L’histoire racontée a-t-elle toujours sa place  dans la formation des enfants en République Démocratique du Congo ?

Alors qu’elle était une courroie de transmission de la sagesse et de la vraie information vécue par nos ancêtres, détenteurs de la tradition orale, l’histoire racontée perd de plus en plus sa place au sein de la société. Aujourd’hui, d’aucun n’accorde  encore de la place à l’histoire dans la formation des apprenants.

Une erreur qu’a cherchée à corriger le centre Wallonie-Bruxelles. Dans le cadre de la colonie des vacances initiée  par  une équipe de Wallonie-Bruxelles à Kinshasa, une série de forums a été organisée avec les enfants sous forme de salon de danse, la musique de théâtre et la Littérature pour compléter la formation pendant les vacances.

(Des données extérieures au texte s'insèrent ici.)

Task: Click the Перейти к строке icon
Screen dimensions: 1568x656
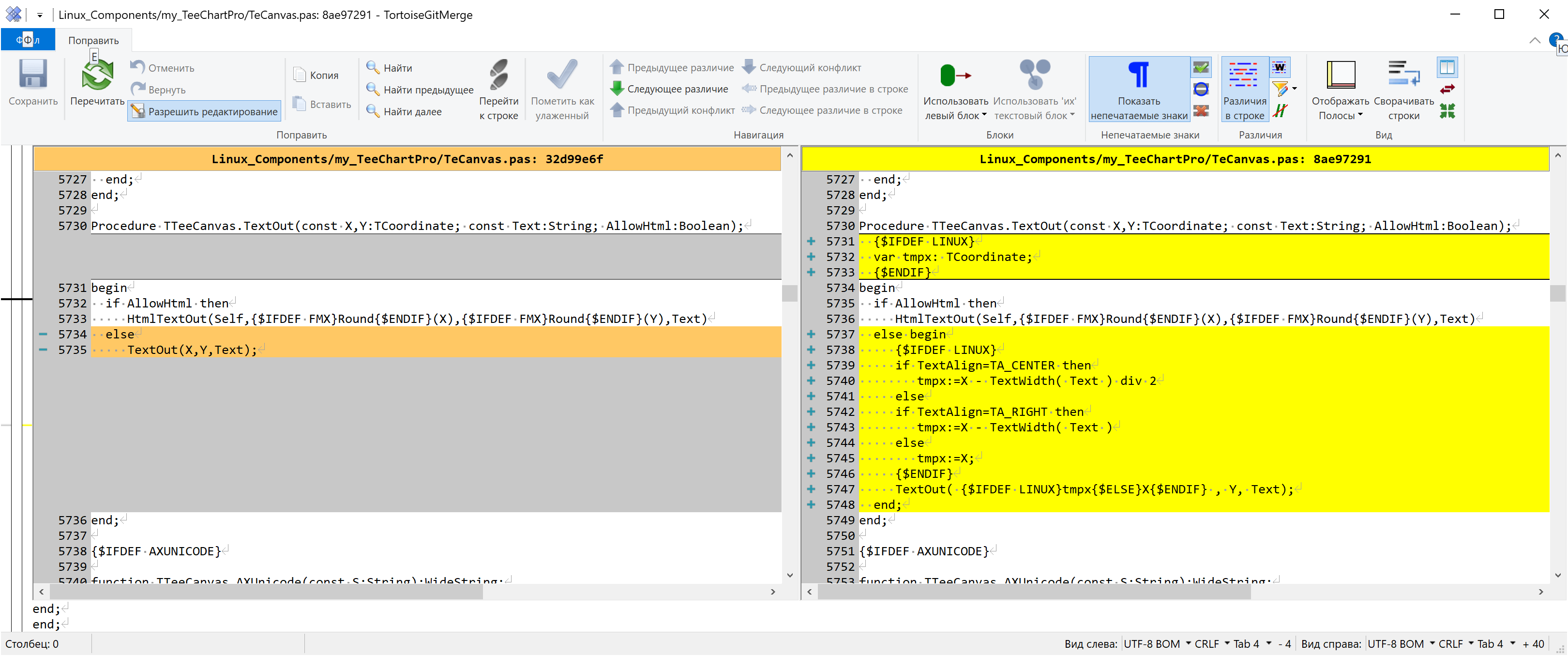Action: pyautogui.click(x=498, y=76)
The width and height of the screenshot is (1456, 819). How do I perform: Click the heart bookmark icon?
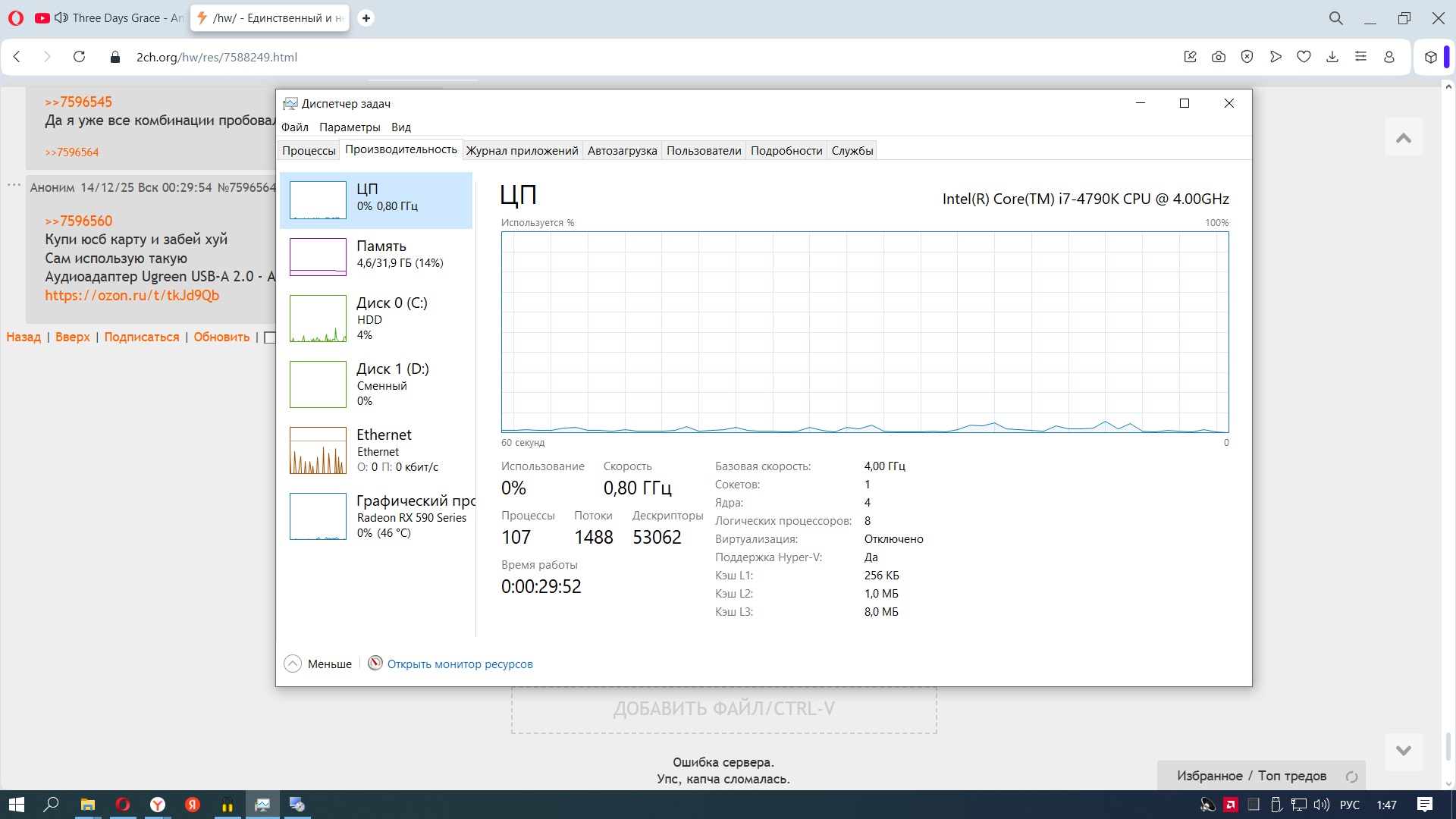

Pendant 5 jours soit du 04 au 08 juillet 2022, les enfants venus des différentes écoles de la ville province de Kinshasa, ont suivi cet atelier sur l’histoire du pays, tirée du livre « L’histoire de la RDC racontée à nos enfants »,  la vraie histoire racontée différemment  de celle enseignée à l’école.

 Près de 15 enfants dont l’âge nagé entre 8 ans et 15 ans, ont appris par cette occasion la Littérature. La quarantaine restante s’est partagée entre atelier, danse et musique.

Faire en sorte que les enfants s’approprient la vraie histoire du pays était la mission essentielle poursuivie par cette colonie des vacances organisée par le formateur Edmond Moïse qui avait accepté que les enfants occupent pendant 5 jours le centre Wallonie dans la commune de la Gombe.

Au cours de ces activités, un accent particulier a été placé sur l’implication des enfants par rapport à leur expression en langue nationale. Pour la plupart de ces jeunes qui ont pris part à cette colonie, le français est  utilisé  comme langue maternelle et les brefs enseignements étaient dispensés en Lingala comme langue source et en français comme langue d’appui.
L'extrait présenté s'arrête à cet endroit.